Interpol, the global police coordination agency based in France, said Mr Meng had resigned as its president last October, days after his wife reported him missing during a trip back to his home country.
The Communist Party’s Central Commission for Discipline Inspection said Mr Meng was suspected of taking bribes and causing serious harm to the party’s image and state’s interests, adding he should be severely dealt with.
The watchdog issued its statement after Chinese President Xi Jinping returned from a state visit to France, where President Emmanuel Macron raised the issue of human rights in China and certain specific cases, a French presidency official said.
The anti-corruption body said Mr Meng had “refused to enact decisions of the party centre” and abused his power for private gain.
He “wantonly and lavishly spent state funds to satisfy his family’s luxurious lifestyle”, it said.
Mr Meng also used his position to help his wife get a job and illegally took a “huge amount of possessions” from other people in exchange for help with promotions and job moves and “company operations”, the statement said, without giving details.

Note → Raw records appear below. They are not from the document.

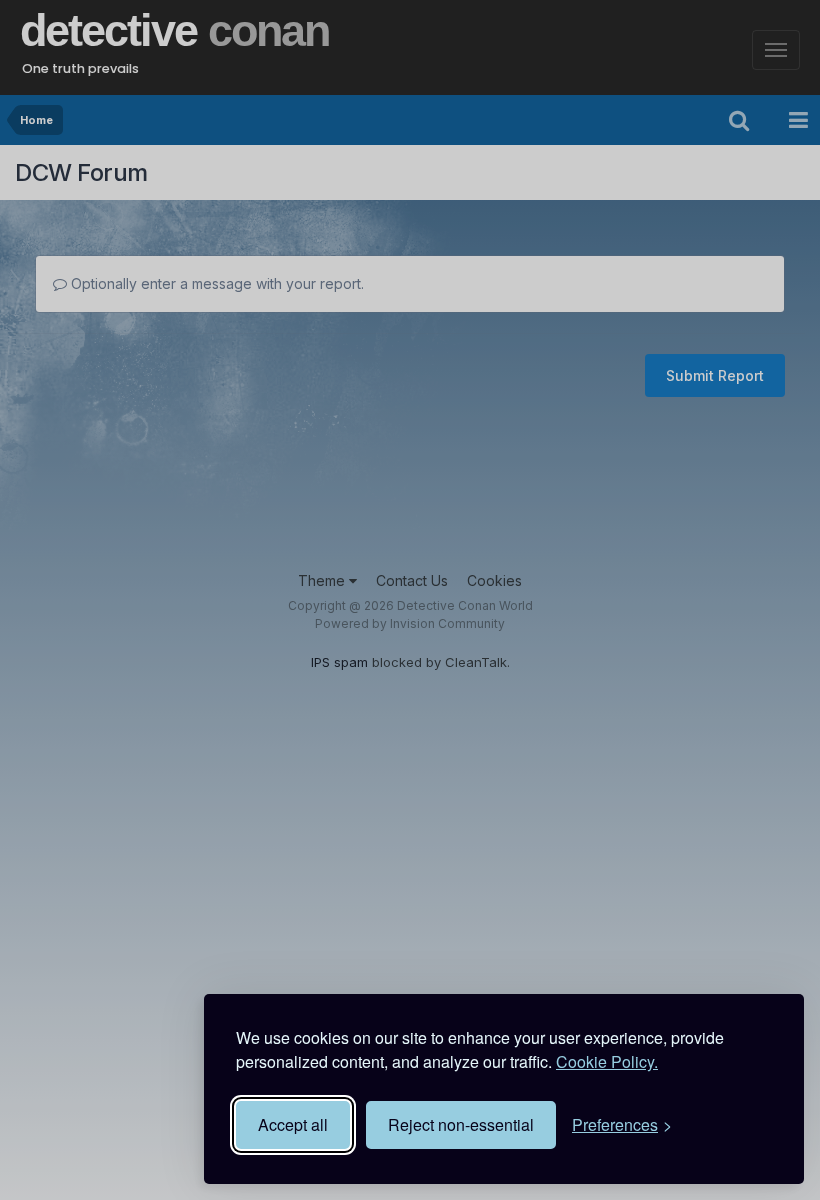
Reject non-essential (461, 1124)
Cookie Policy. (607, 1061)
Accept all (293, 1124)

Mr Meng has been expelled from the party and his case been handed to legal authorities for prosecution, the statement said.
It has not been possible to reach Mr Meng for comment since he was detained, and it was unclear if he has been allowed a lawyer.
Mr Meng’s wife, Grace Meng, told French television on Sunday she had written to Mr Macron ahead of Mr Xi’s trip seeking his help protecting their “fundamental human rights”.
Her lawyer could not immediately be reached for comment on the anti-corruption body’s allegations.
France’s interior and justice ministries did not respond to a request for comment.
Mr Meng is certain to be found guilty when his case eventually comes to trial as the courts are controlled by the party and will not challenge its accusations.
Mr Meng, who was also a deputy Chinese public security minister, became president of Interpol in late 2016 as China widened its bid to secure leadership posts in international organisations.
His appointment prompted concern at the time from rights groups that Beijing might try to leverage his position to pursue dissidents abroad.
Under Mr Xi, China has pursued a sweeping crackdown on official corruption.